Collaborators and teams
How GitHub grants push and admin access to a repository — directly as outside collaborators, or at scale through organization teams with inherited roles.
Why it matters
Access is the blast radius of your repo: a contributor with admin can delete branches, rewrite history, and disable protection rules. On a personal repo you add people one by one, which doesn’t scale; organizations exist precisely so 200 engineers don’t each get hand-added to 80 repos. Getting roles right is least-privilege security, not bureaucracy — most breaches via stolen tokens escalate through over-broad write access.
How it works
A collaborator is a single account granted a role on one repo. A team is an org-level group; granting a team access cascades to every member, and teams can nest (a child team inherits the parent’s repo access).

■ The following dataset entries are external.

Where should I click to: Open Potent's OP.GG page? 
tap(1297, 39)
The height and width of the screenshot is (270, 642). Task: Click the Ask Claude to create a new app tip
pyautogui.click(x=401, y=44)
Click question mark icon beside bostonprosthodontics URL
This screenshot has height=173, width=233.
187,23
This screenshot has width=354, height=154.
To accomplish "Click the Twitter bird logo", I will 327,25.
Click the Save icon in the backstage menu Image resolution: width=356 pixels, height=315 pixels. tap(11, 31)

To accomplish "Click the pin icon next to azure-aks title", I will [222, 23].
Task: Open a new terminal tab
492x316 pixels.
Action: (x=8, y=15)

| Role | Read code | Push | Manage issues/PRs | Manage settings/access |
|---|---|---|---|---|
| Read | yes | no | no | no |
| Triage | yes | no | yes (label, close) | no |
| Write | yes | yes | yes | no |
| Maintain | yes | yes | yes | partial (no destructive) |
| Admin | yes | yes | yes | yes |
- Effective permission is the maximum across all sources: direct grant, every team, and base org permission — never the minimum.

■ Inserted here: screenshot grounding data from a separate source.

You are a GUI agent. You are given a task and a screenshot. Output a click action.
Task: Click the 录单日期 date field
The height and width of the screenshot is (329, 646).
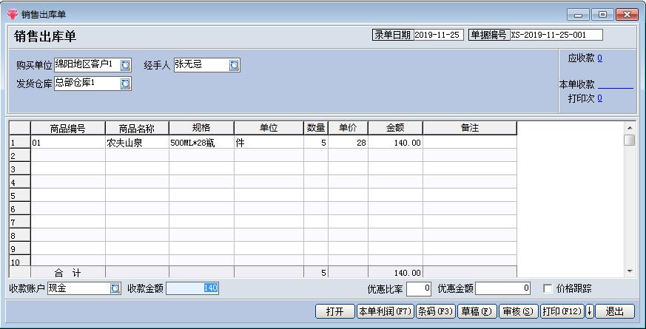437,35
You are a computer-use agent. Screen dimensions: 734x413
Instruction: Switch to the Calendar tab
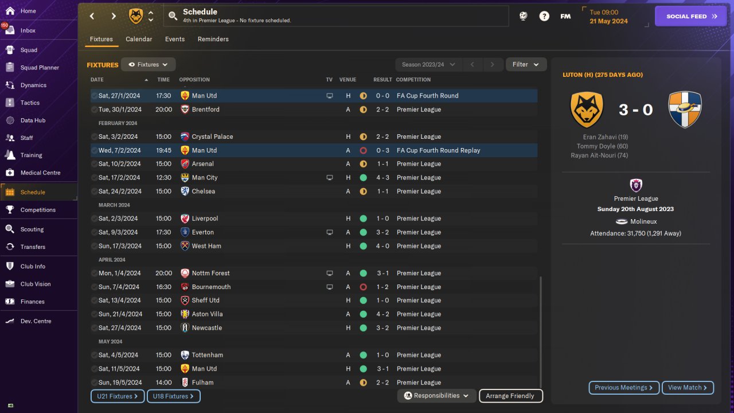click(x=139, y=39)
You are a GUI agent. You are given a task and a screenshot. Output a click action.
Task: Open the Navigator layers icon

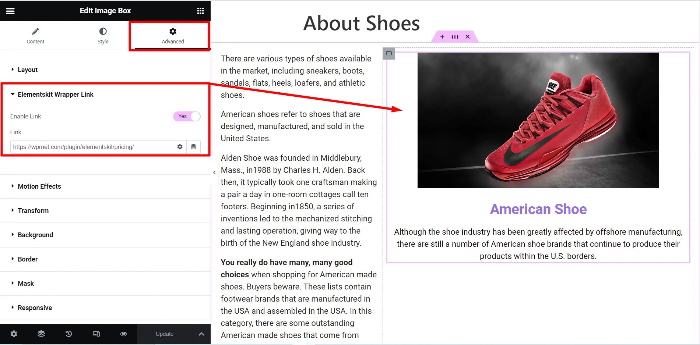click(x=41, y=334)
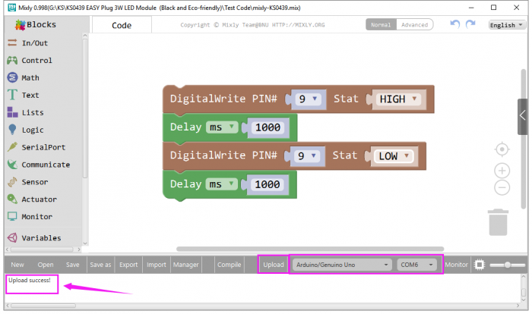Click the zoom out minus icon
The height and width of the screenshot is (314, 532).
tap(501, 187)
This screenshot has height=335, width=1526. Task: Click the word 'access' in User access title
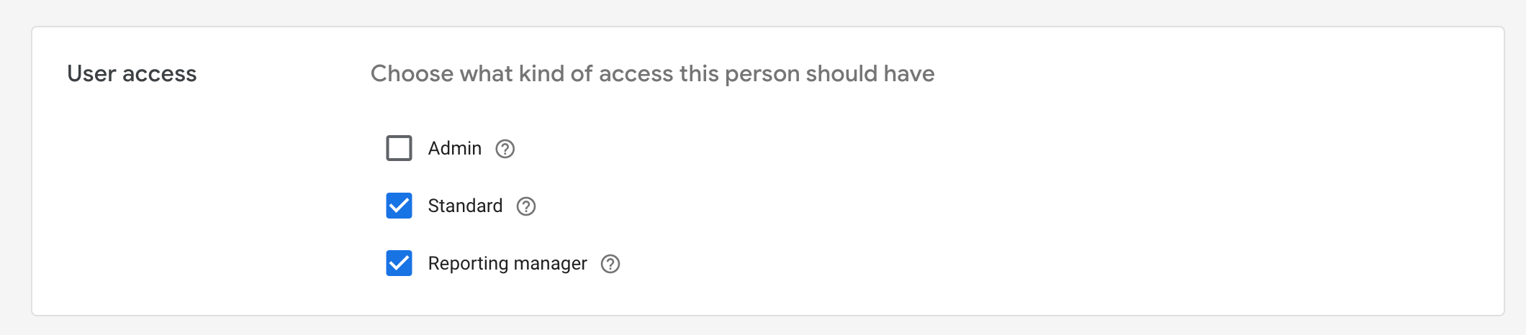click(x=159, y=74)
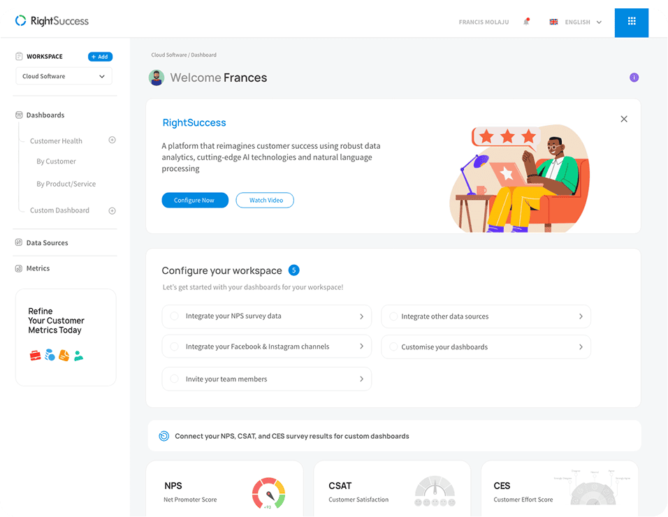This screenshot has width=668, height=517.
Task: Click the RightSuccess logo
Action: [x=52, y=21]
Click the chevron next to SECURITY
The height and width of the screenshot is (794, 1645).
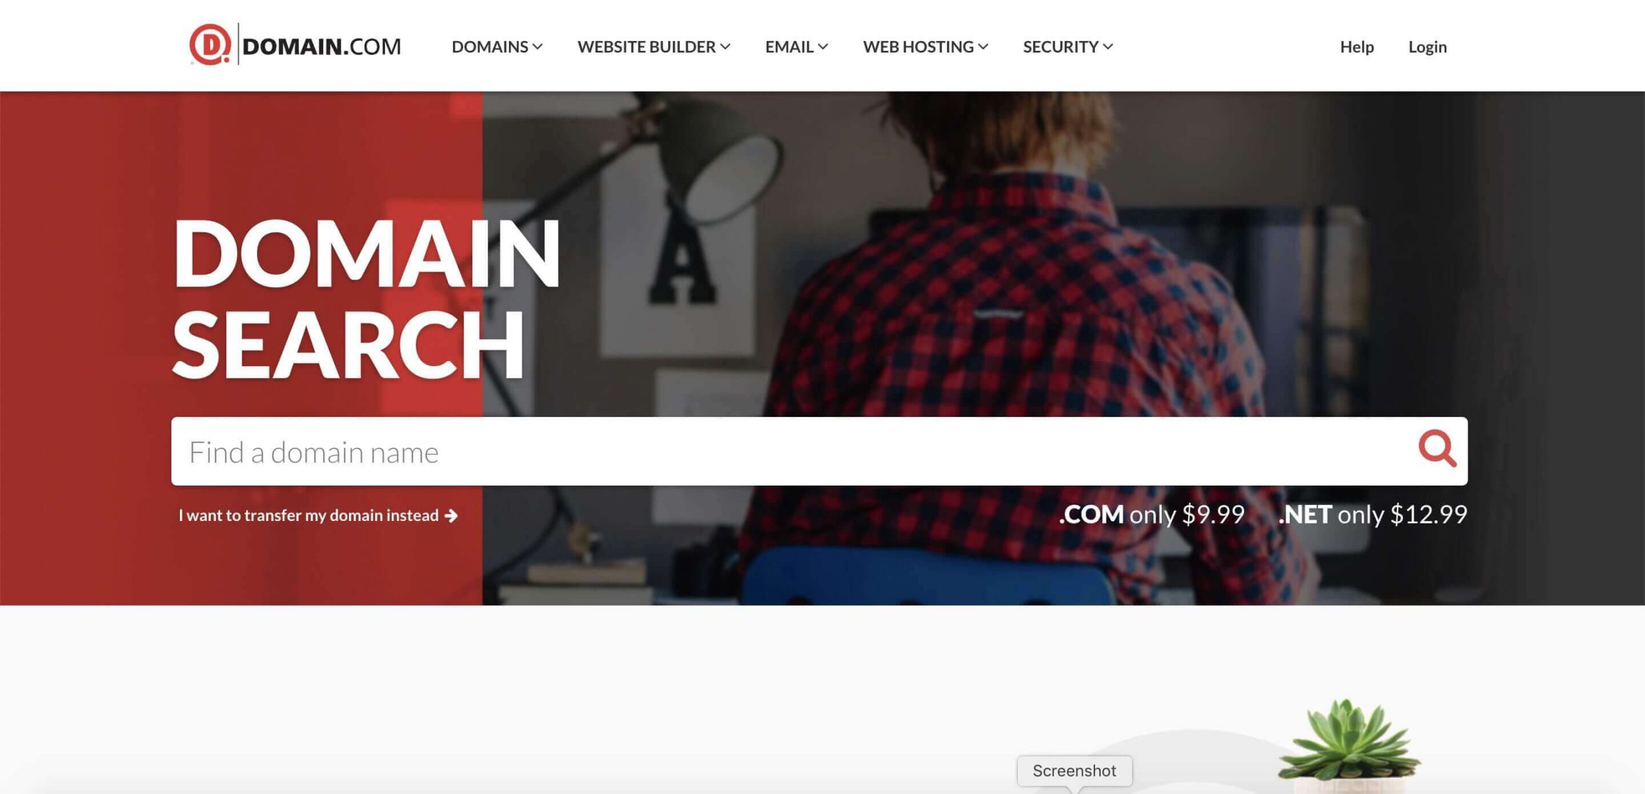1108,46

- Nested teams inherit downward:
@acme/backendunder@acme/enggets everything@acme/enghas. @teammentions in a PR can auto-request review via CODEOWNERS.
Example
# Add an outside collaborator with push access via gh CLI
$ gh api -X PUT repos/acme/api/collaborators/jdoe -f permission=push
# A user in two teams — Write wins:
# @acme/eng -> Read
# @acme/payments -> Write ==> effective: Write
Pitfalls
- Maximum-permission surprise — demoting one team won’t lower access if another team or a direct grant still gives more; audit all sources.
- Outside collaborators bypass org policy — they aren’t governed by team structure or SSO and are easy to forget; review them periodically.
- Admin handed out for convenience — only Admin can change protection rules, so a careless Admin can disable the very guardrails the team relies on.
- Deleting a team silently revokes its repo access; orphaned members lose access with no per-repo audit trail.